--- Exercise inputs ---
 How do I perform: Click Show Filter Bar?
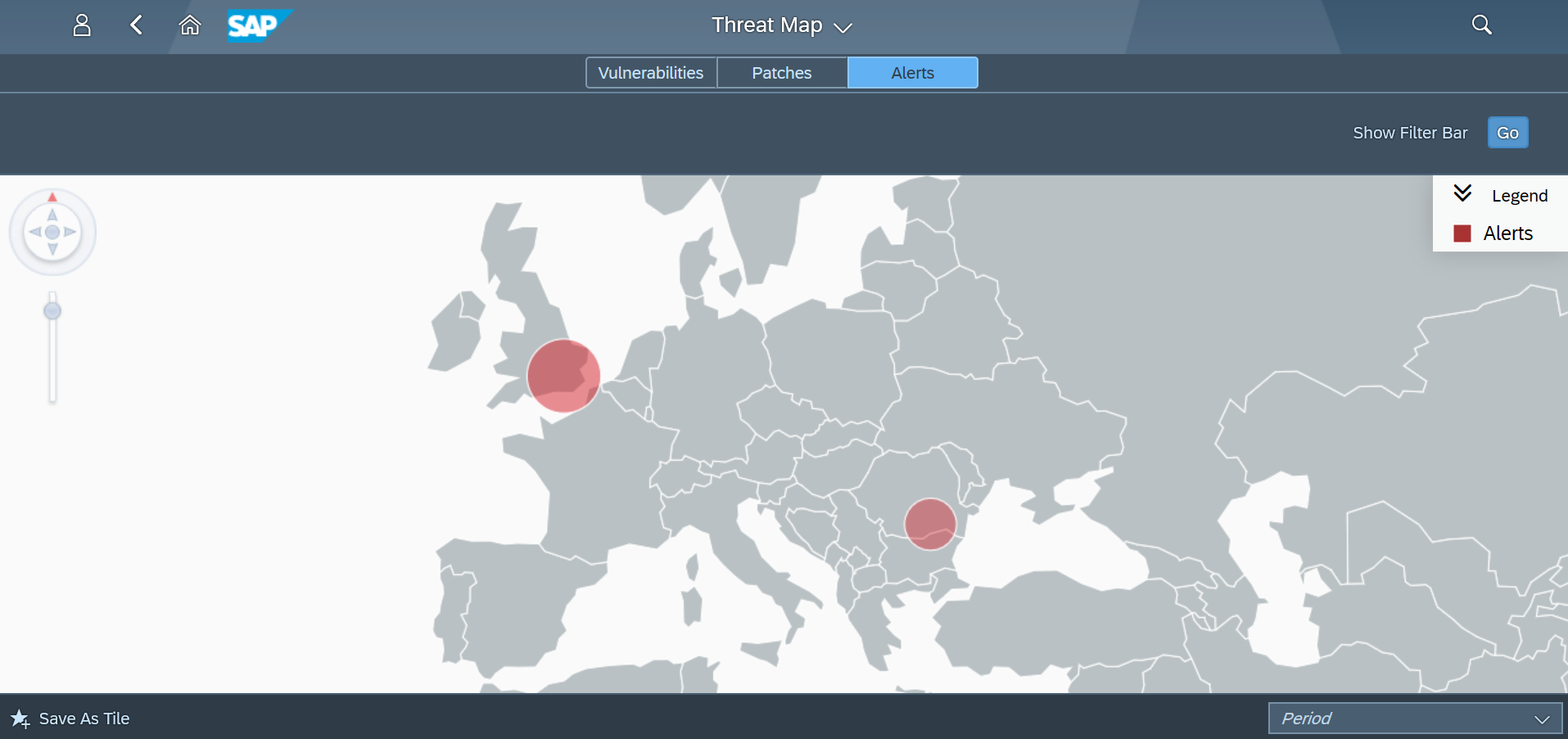1410,133
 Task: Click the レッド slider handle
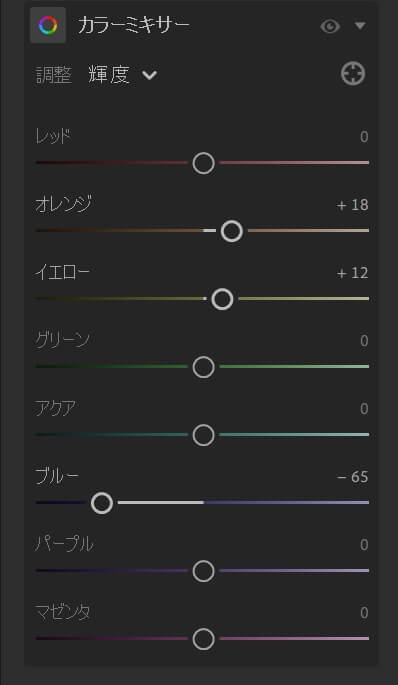point(204,163)
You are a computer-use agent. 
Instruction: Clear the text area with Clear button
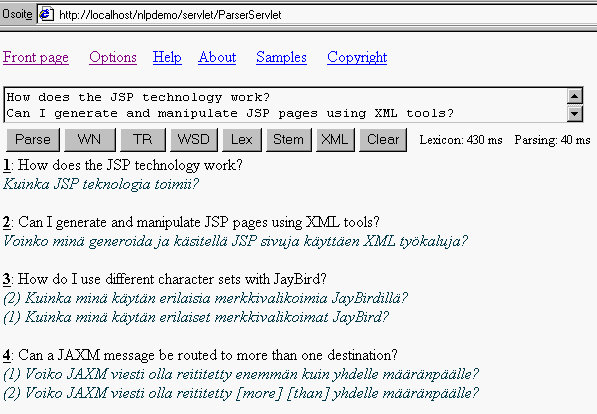click(x=383, y=140)
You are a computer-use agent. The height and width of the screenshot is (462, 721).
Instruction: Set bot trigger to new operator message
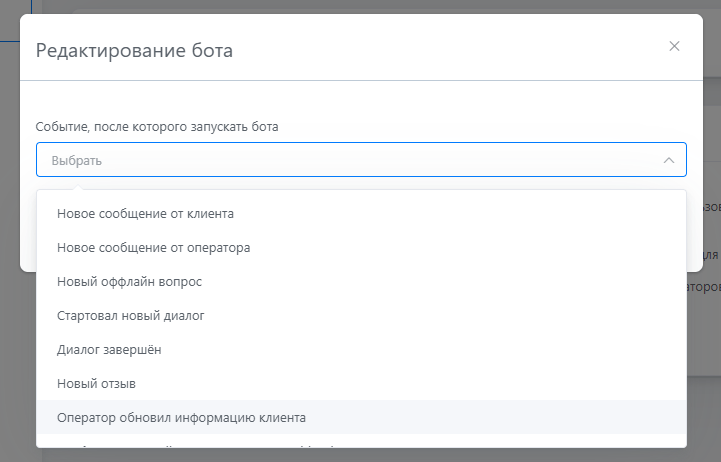[153, 247]
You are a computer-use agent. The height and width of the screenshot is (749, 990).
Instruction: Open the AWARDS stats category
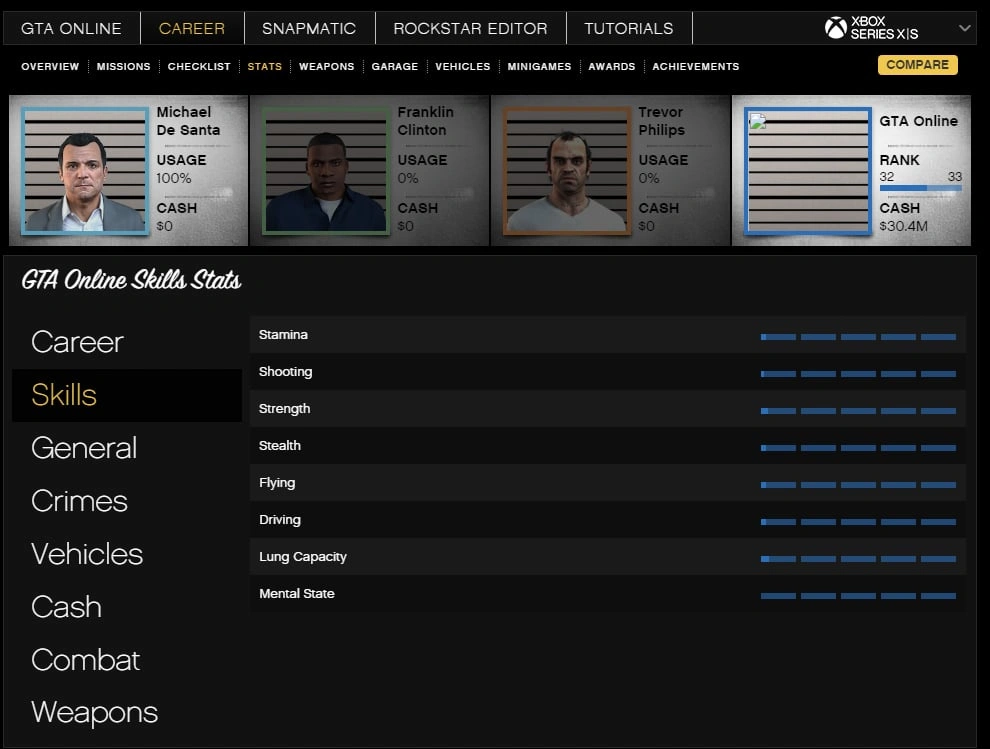[611, 66]
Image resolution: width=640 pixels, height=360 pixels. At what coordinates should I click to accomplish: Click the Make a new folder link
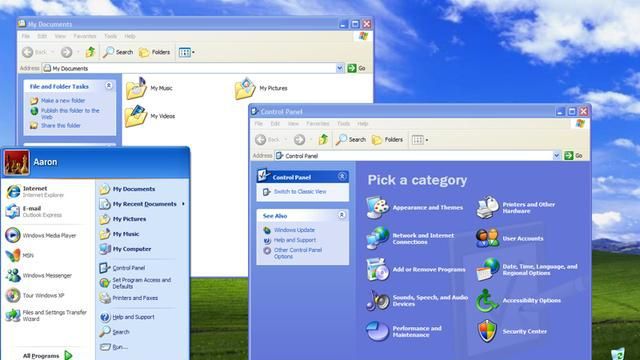[63, 100]
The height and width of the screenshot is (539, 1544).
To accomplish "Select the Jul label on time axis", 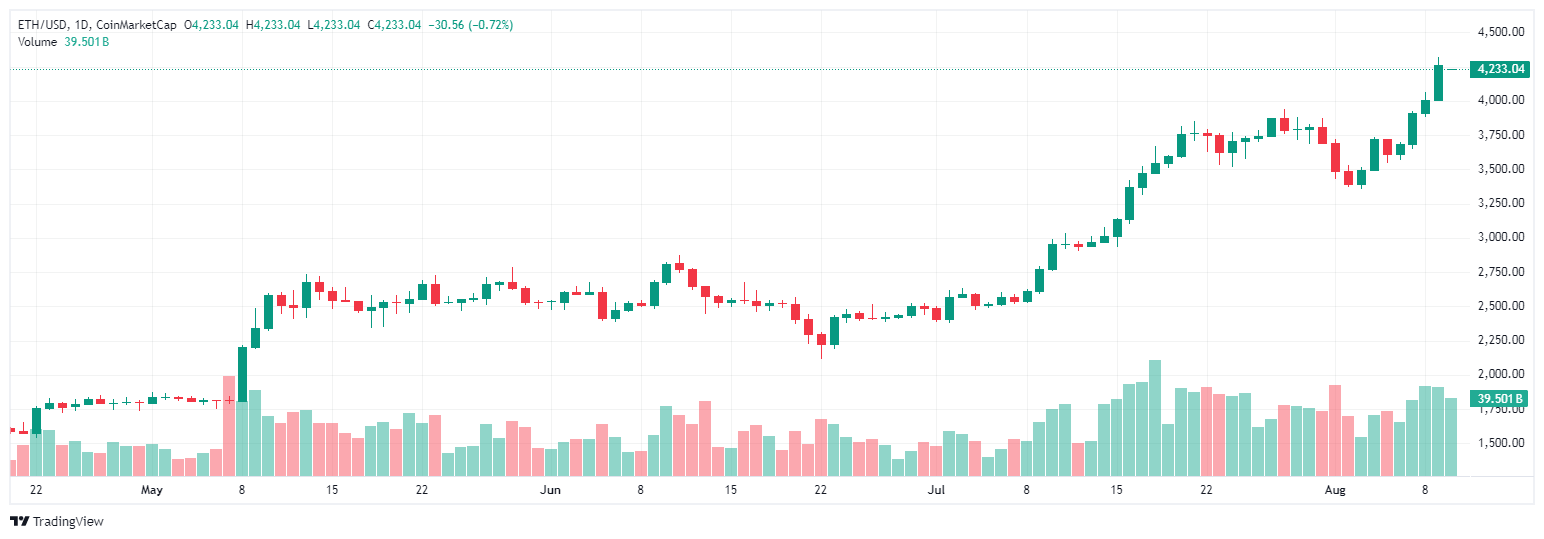I will point(936,490).
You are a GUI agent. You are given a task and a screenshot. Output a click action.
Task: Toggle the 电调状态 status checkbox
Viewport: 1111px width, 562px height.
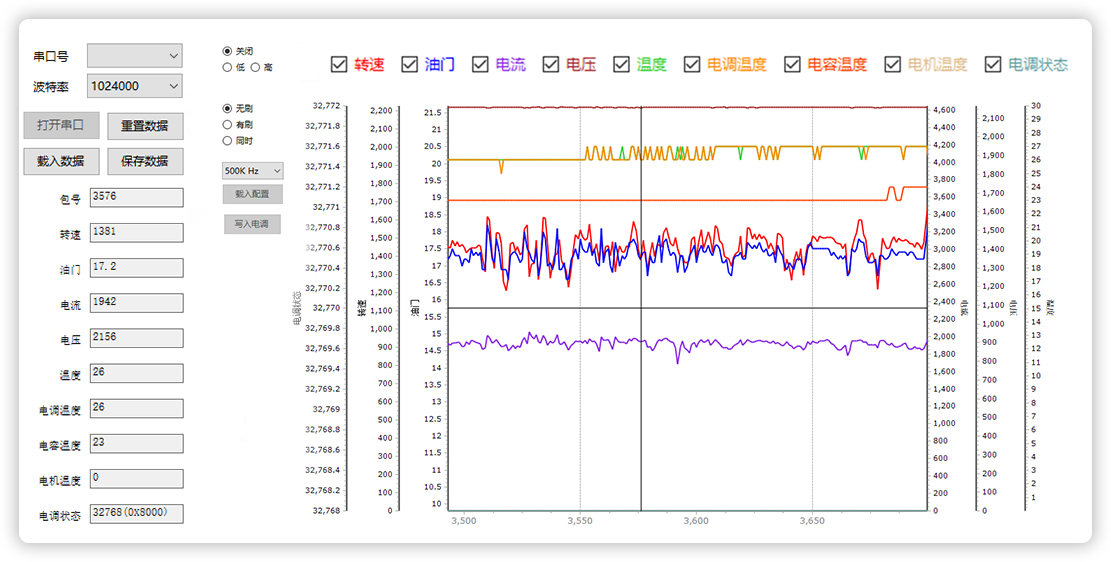993,65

--- Work order ---
Hand back the exact lines from the start of the entries to the line with "is (749, 990).", both ends kept and pictures left out.

--- Exercise solution ---
 How do I perform: Click Show Filter Bar?
1410,133
 Task: Click the レッド slider handle
point(204,163)
You are a computer-use agent. 
Instruction: Clear the text area with Clear button
click(x=383, y=140)
You are a computer-use agent. The height and width of the screenshot is (462, 721).
Instruction: Set bot trigger to new operator message
[153, 247]
You are a computer-use agent. The height and width of the screenshot is (749, 990).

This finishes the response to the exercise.